No one’s pretending, we just realize Pujols is having an off year so he can sign a reasonable contract and not have the union all over him about it. It’s brillant really. …right? I mean, he’s not really doing his is he?

Entertainers

•Kansas City: Jason Sudeikis is among a group of natives who are emerging as stars in television and the movies.

•St. Louis: Cedric the Entertainer is among a group of natives who were sort of popular, like, 10 years ago.

We’re totally serious…who the hell is Jason Sudeikis?! Oh, here we go. We can’t believe we didn’t recognize him from that all the movies he wasn’t in, and from his voice work on the other other show that Seth McFarland did on Fox that involves a fat dad, hot wife, a smart ass baby and something that can’t talk, but does.

NFL team

•Kansas City: Still one of the best game-day experiences in the country.

•St.
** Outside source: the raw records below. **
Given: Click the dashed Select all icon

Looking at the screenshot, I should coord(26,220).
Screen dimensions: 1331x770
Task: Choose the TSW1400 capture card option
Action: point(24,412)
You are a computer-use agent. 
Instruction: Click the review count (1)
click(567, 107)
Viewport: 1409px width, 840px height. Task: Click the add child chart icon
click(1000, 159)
Louis: Still lots of good seats available.

This is like saying your mom makes the best biscuits. No, she doesn’t, you just like your mom.
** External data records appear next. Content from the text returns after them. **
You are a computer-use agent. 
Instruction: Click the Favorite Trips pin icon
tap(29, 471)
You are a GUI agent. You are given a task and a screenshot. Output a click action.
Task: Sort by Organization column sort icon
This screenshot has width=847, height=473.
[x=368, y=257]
…ok, we take that back. Chiefs games can be fun. We talked with new Rams offensive coordinator Josh McDaniels and he remembers having a hell of a time there one day. He also said you’re coach was a little whiney bitch.

Baseball manager

•Kansas City: Ned Yost wants you to know the future is coming fast.
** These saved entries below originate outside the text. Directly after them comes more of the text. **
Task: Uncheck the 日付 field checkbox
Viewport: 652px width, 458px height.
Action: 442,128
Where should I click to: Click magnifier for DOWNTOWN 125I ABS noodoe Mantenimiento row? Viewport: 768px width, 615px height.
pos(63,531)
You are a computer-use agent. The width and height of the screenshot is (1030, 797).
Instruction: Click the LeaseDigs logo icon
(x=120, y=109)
•St. Louis: Tony La Russa wants you to know he’s really smart.

Ned Yost keeps saying that so he can keep his job. Warning, you stop believing him about “the future” at around the 5-year mark, right Milwaukee?

Biggest home-game cheers

•Kansas City: Home run by Eric Hosmer.

•St. Louis: Sacrifice bunt by Skip Schumaker.

Oh we get it! You picked the least notable name on the team! Ha ha ha ha ha ha ha…oh man…ha ha….and then…and then…you pick the most notable name on your team to make the difference as stark as possib…shit dude, is that really the name you chose? What about Beltran…oh right…or Damon? …eeek, sorry. Ok, yeah…go with Hosmer. If you stick with that name for the next year’s St. Louis column it might carry a bit more weight, after that it will probably be weird to keep naming him while he’s playing for the Yankees.

World Series titles after 1982

•Kansas City: One.

•St. Louis: One.

What an odd date to pick! What happens if you pick 1983? Or 1900?

Ok…ok, that’s enough. Yes, it’s was a good attempt by Mellinger to get some attention, even if it was done by doing the old standard comparison routine. He probably got some followers on Twitter over it, and got people to send him hate-mail so he can do the standard “Woah, calm down everybody! Take a joke!” bit so he can then write how “everyone” in St. Louis has no sense of humor. In that regard, it was successful. Hell it even made us want to post something on the weekend!